** Task item **
The entries that follow should be written out exactly.
•••••
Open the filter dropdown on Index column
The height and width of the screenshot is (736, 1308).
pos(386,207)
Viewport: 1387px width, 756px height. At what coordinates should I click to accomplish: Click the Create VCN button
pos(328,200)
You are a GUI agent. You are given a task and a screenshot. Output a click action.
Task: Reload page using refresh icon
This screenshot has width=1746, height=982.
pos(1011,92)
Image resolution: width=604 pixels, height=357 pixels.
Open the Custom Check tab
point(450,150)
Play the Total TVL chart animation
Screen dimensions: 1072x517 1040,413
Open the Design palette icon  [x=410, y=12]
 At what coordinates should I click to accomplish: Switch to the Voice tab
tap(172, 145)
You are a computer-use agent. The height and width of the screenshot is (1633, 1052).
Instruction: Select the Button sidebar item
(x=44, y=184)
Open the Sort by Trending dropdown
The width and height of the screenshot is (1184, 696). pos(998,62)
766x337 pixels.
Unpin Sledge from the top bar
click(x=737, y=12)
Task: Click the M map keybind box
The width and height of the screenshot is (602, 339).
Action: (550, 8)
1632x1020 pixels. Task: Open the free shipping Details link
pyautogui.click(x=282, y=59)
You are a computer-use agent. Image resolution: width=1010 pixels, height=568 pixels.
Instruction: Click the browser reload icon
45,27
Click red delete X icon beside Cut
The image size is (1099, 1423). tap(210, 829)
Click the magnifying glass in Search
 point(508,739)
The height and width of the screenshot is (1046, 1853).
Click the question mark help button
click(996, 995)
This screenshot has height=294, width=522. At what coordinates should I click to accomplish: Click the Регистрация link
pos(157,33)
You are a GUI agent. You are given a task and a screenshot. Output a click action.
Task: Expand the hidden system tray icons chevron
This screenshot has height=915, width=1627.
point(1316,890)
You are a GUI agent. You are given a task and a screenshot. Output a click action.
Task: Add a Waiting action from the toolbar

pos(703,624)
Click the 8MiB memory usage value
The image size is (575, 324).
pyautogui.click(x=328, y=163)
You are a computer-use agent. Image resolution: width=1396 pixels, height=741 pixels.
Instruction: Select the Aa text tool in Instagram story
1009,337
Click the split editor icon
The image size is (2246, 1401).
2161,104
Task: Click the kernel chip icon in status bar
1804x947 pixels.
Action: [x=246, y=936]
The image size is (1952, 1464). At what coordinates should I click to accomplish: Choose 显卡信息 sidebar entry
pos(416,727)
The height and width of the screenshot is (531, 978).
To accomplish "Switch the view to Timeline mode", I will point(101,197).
•••••
** Written answer **
Open the filter dropdown on Index column
The height and width of the screenshot is (736, 1308).
pos(386,207)
Viewport: 1387px width, 756px height. At what coordinates should I click to accomplish: Click the Create VCN button
pos(328,200)
You are a GUI agent. You are given a task and a screenshot. Output a click action.
Task: Reload page using refresh icon
This screenshot has width=1746, height=982.
pos(1011,92)
Image resolution: width=604 pixels, height=357 pixels.
Open the Custom Check tab
point(450,150)
Play the Total TVL chart animation
Screen dimensions: 1072x517 1040,413
Open the Design palette icon  [x=410, y=12]
 At what coordinates should I click to accomplish: Switch to the Voice tab
tap(172, 145)
You are a computer-use agent. The height and width of the screenshot is (1633, 1052).
Instruction: Select the Button sidebar item
(x=44, y=184)
Open the Sort by Trending dropdown
The width and height of the screenshot is (1184, 696). pos(998,62)
766x337 pixels.
Unpin Sledge from the top bar
click(x=737, y=12)
Task: Click the M map keybind box
The width and height of the screenshot is (602, 339).
Action: (550, 8)
1632x1020 pixels. Task: Open the free shipping Details link
pyautogui.click(x=282, y=59)
You are a computer-use agent. Image resolution: width=1010 pixels, height=568 pixels.
Instruction: Click the browser reload icon
45,27
Click red delete X icon beside Cut
The image size is (1099, 1423). tap(210, 829)
Click the magnifying glass in Search
 point(508,739)
The height and width of the screenshot is (1046, 1853).
Click the question mark help button
click(996, 995)
This screenshot has height=294, width=522. At what coordinates should I click to accomplish: Click the Регистрация link
pos(157,33)
You are a GUI agent. You are given a task and a screenshot. Output a click action.
Task: Expand the hidden system tray icons chevron
This screenshot has height=915, width=1627.
point(1316,890)
You are a GUI agent. You are given a task and a screenshot. Output a click action.
Task: Add a Waiting action from the toolbar

pos(703,624)
Click the 8MiB memory usage value
The image size is (575, 324).
pyautogui.click(x=328, y=163)
You are a computer-use agent. Image resolution: width=1396 pixels, height=741 pixels.
Instruction: Select the Aa text tool in Instagram story
1009,337
Click the split editor icon
The image size is (2246, 1401).
2161,104
Task: Click the kernel chip icon in status bar
1804x947 pixels.
Action: [x=246, y=936]
The image size is (1952, 1464). At what coordinates should I click to accomplish: Choose 显卡信息 sidebar entry
pos(416,727)
The height and width of the screenshot is (531, 978).
To accomplish "Switch the view to Timeline mode", I will point(101,197).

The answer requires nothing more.